O papa Leão XIV voltou a afirmar a posição firme da Igreja Católica contra todas as formas de antissemitismo ao conversar, nesta quarta-feira (17), com o presidente de Israel, Isaac Herzog. A manifestação ocorreu após o atentado terrorista registrado em Sydney, na Austrália, durante um ato da comunidade judaica, ataque que deixou 16 mortos e reacendeu o alerta internacional sobre a violência contra judeus.
Segundo comunicado divulgado pela Santa Sé, a ligação telefônica ocorreu em clima de diálogo por ocasião das celebrações do Natal e da festividade judaica do Hanukkah. Durante a conversa, o pontífice destacou que o antissemitismo continua a semear medo não apenas entre comunidades judaicas, mas também na sociedade como um todo, reafirmando a condenação inequívoca da Igreja a esse tipo de ódio.
O papa já havia se pronunciado sobre o ataque na última segunda-feira (15), quando classificou o episódio como um “massacre terrorista”. Na conversa com Herzog, Leão XIV também renovou o apelo à perseverança nos processos de paz em curso no Oriente Médio, defendendo esforços concretos para a superação dos conflitos que atingem a região.

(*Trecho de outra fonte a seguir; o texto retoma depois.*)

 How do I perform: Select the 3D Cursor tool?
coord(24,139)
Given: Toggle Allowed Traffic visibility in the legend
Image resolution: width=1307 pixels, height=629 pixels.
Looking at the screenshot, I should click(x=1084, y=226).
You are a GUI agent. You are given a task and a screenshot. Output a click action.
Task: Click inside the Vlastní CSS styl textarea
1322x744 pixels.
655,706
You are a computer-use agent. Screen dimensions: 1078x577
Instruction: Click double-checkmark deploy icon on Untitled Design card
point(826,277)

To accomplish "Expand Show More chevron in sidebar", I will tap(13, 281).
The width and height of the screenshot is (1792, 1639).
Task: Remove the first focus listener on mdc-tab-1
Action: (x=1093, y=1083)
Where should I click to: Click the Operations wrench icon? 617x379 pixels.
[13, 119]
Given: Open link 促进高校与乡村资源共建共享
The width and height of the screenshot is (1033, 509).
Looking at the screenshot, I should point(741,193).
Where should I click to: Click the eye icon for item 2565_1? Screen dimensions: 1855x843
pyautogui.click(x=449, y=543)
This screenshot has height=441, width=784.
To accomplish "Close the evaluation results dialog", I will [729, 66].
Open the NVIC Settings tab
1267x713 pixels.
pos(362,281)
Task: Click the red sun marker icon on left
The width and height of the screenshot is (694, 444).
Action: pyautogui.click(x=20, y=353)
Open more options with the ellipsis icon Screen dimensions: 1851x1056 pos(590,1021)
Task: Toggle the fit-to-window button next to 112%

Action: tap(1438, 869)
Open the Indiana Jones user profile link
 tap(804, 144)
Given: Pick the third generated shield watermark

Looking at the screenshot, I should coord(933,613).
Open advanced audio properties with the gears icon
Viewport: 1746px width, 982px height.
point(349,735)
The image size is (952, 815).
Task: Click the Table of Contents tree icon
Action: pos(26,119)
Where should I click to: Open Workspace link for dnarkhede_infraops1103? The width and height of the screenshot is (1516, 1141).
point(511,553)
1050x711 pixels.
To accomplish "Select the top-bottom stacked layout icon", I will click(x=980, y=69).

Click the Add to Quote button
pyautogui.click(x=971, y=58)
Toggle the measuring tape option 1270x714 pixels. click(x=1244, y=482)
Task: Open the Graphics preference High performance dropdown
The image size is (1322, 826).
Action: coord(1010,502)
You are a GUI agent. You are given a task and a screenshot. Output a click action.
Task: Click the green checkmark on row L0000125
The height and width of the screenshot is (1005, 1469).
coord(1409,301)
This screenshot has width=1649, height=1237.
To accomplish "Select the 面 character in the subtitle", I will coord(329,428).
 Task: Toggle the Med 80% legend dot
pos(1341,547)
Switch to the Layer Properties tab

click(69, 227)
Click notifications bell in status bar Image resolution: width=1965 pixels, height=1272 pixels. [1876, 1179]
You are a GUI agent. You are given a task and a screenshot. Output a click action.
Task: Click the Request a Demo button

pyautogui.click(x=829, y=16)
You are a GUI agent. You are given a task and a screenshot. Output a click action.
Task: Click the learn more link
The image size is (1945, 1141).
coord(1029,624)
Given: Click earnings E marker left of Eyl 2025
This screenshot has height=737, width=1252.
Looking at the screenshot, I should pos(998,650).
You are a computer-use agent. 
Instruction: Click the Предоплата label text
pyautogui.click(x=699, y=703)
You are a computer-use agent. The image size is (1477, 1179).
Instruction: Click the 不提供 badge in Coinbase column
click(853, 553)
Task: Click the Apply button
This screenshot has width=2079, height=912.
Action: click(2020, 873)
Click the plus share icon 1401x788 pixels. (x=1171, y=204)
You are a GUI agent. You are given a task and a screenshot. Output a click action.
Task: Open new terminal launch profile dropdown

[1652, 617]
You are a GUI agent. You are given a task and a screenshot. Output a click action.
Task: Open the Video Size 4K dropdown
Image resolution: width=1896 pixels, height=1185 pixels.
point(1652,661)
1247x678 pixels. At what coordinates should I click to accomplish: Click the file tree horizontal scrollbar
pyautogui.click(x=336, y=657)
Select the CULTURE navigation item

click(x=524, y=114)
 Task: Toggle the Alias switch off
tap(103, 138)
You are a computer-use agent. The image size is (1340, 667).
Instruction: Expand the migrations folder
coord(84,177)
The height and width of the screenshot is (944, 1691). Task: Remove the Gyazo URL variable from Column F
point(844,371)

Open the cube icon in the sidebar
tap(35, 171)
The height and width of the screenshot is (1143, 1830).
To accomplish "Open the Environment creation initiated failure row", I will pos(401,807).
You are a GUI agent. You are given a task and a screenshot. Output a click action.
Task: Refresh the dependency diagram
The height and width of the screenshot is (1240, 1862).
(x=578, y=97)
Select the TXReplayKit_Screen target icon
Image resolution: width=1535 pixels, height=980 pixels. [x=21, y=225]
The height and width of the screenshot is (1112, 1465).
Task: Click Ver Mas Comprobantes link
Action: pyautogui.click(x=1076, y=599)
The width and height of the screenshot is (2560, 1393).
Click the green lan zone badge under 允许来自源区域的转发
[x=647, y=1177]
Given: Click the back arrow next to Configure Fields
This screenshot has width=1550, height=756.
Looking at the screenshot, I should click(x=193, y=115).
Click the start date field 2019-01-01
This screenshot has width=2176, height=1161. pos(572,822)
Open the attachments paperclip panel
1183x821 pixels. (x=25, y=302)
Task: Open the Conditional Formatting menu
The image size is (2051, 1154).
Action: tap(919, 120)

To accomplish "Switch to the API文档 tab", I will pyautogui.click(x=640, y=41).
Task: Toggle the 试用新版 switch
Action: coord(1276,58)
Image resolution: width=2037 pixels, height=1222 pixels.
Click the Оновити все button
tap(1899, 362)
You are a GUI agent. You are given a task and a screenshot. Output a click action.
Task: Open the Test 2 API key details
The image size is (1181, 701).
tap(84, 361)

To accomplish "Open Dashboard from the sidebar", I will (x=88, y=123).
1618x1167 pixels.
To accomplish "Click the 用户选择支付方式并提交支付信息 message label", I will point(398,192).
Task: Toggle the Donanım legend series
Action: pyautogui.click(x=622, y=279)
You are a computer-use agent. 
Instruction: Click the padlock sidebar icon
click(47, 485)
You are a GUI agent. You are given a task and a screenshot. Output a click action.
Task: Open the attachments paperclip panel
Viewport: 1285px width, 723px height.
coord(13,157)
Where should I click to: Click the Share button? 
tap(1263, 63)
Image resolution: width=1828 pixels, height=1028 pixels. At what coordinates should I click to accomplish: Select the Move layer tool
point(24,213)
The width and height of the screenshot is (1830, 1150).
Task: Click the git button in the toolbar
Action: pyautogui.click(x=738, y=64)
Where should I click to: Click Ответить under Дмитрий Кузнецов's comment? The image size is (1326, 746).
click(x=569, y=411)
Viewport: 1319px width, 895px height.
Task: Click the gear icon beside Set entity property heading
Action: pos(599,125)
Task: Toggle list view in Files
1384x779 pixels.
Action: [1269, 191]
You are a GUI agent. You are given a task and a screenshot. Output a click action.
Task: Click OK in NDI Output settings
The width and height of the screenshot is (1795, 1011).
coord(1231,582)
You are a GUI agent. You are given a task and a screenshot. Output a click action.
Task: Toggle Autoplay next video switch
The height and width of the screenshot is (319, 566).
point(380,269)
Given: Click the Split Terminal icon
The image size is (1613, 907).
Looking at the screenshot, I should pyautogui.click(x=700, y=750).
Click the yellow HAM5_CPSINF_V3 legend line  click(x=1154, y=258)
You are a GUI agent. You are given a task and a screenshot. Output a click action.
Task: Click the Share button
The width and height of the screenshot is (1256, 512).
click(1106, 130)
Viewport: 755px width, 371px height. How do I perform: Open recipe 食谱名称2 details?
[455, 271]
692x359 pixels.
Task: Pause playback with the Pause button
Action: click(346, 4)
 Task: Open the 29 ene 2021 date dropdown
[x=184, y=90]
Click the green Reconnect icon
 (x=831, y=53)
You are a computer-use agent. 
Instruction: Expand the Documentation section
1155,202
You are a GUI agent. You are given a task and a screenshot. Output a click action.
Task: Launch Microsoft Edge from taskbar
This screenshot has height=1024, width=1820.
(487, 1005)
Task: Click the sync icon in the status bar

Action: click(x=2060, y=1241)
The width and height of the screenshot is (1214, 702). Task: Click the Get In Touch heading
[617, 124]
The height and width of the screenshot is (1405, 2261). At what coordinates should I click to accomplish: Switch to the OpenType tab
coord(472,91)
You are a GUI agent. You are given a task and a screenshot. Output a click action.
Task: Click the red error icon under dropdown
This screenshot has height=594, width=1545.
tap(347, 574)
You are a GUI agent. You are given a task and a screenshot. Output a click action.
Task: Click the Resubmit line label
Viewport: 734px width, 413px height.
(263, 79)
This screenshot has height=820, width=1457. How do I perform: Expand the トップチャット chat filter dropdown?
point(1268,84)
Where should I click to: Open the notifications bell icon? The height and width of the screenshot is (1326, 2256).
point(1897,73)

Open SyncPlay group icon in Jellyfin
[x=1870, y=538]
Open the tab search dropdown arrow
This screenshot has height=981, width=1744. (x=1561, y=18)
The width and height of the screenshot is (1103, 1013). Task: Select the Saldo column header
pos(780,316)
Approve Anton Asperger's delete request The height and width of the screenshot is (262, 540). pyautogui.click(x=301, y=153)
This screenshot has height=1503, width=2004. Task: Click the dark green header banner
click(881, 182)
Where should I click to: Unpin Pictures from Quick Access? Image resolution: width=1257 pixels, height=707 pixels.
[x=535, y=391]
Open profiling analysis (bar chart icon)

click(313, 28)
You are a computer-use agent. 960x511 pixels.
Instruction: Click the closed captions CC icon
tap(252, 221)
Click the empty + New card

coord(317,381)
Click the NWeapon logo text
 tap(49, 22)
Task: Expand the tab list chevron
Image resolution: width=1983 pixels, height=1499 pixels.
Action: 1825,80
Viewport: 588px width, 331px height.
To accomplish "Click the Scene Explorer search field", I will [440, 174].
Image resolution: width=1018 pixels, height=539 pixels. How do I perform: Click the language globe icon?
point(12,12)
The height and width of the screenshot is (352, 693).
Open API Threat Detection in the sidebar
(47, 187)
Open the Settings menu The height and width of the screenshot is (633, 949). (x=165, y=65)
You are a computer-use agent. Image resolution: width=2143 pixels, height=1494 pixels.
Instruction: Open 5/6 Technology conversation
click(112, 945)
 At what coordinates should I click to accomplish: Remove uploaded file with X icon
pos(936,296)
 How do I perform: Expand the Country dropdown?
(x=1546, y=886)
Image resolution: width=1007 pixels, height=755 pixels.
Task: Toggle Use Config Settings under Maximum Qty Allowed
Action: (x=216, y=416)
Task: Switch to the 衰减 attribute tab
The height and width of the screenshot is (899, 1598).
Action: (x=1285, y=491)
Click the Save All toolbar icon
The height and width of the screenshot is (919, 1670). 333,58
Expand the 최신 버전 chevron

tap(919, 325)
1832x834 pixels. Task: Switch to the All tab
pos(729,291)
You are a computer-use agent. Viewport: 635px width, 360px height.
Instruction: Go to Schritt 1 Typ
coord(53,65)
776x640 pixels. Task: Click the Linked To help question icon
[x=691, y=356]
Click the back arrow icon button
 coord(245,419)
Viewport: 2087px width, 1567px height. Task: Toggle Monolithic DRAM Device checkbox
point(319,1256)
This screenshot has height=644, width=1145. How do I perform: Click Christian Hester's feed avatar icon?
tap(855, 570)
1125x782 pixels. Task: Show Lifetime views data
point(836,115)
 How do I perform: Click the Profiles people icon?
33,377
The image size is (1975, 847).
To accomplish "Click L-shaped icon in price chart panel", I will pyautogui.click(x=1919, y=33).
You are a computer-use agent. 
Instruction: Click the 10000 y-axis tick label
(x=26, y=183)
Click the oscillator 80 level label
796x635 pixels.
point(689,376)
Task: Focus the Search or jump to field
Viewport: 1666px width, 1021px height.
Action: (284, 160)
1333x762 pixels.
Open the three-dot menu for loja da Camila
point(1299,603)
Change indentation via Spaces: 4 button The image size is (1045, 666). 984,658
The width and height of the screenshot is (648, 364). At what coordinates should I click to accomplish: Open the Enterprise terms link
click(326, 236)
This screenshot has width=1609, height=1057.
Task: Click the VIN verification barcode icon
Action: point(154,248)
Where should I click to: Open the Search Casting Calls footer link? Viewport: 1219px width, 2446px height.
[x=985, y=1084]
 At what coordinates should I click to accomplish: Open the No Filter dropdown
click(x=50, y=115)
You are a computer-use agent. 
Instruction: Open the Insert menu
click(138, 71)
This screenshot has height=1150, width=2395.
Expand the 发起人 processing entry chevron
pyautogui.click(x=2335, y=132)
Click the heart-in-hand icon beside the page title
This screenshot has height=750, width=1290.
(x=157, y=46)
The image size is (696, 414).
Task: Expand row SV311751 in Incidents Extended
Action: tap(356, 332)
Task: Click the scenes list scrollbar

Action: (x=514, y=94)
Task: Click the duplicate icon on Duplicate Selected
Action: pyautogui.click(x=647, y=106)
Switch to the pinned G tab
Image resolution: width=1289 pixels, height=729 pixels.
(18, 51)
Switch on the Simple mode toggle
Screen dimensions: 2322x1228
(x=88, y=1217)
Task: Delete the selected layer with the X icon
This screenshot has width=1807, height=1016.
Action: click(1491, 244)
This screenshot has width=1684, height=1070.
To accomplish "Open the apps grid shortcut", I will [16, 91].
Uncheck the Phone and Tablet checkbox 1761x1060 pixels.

O diálogo entre o pontífice e o presidente israelense retoma a aproximação iniciada no encontro realizado no Vaticano em 4 de setembro, quando Herzog convidou Leão XIV a visitar Israel. Na ocasião, ambos trataram da situação em Gaza, da necessidade de garantir um futuro ao povo palestino e da urgência de alcançar um cessar-fogo permanente.
O convite foi visto como um gesto simbólico de reaproximação após anos de tensões durante o pontificado de Francisco, marcados por críticas e declarações contundentes do então papa sobre a guerra na Faixa de Gaza, incluindo o apelo para que se investigasse se determinadas ações poderiam configurar genocídio. Agora, sob Leão XIV, o Vaticano sinaliza a manutenção do diálogo, combinando condenação ao ódio religioso com a defesa insistente da paz e da convivência entre os povos.